In statistical terms, this means that in respect of the relevant variable, it
should have features similar to those of the population, and in particular
without bias.
Bias is a
systematic error. For instance, if, in order to study the economic behavior of
the population of a city, you sample only people from areas where rich people
live, you will probably have a bias. You will probably have a bias in the
opposite direction if you only sample people from poor areas. But you may also
have a bias if you sit next to a shop on a weekday in the morning and sample
clients coming into the shop, because your sample will probably have more
unemployed and retired people than working people, and their economic behavior
may well be different from that of working people.
The only
way to make sure there is no bias is to do some kind of random sampling.

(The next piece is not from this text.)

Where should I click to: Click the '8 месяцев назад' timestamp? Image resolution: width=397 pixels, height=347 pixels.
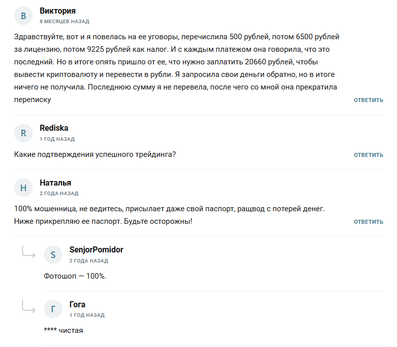[x=64, y=22]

Random sampling refers to a procedure where each
individual in the population (or, in some cases, in a subgroup of a population)
has the same chance of being drawn in the sample.
However,
random sampling only eliminates bias, that is, systematic error. It cannot
eliminate random error, that is, some difference between the characteristics of
the sample and the characteristics of the population. Other sampling methods
are also used. For instance, if you want to make sure that particular
sub-groups of the population are included in the sample (for instance an ethnic
minority, or an occupational minority, or an economic minority), a Simple Random Sample, that is, a sample
directly drawn from a list of all individuals in a population, may not be the
best. If a city with a population of 100 000 has such a minority of
10 000 and you draw a random sample of 1000 people, this sample may not
include individuals from that minority. In that case, a better method would be
to draw 900 people at random from the population other than this group, and 100
people from this group. In this way, you are sure that you will have the same
proportion of individuals from that group in the sample as in the population
and that its characteristics are taken into account. Such a procedure is called
Stratified Sampling, in which you
divide the population into strata and
sample individuals at random from each stratum.
It should
be noted that as sample size (the number of units in the sample) increases,
the uncertainty associated with variability decreases (sampling error
decreases). However, the effect is not proportional; it is much weaker. This is
why relatively small samples, in the order of a few thousand units, can yield relatively
accurate results for a population of dozens of millions, and multiplying sample
size by 10, which will increase sampling costs very substantially, will only
yield marginal improvement in the accuracy of the inferences.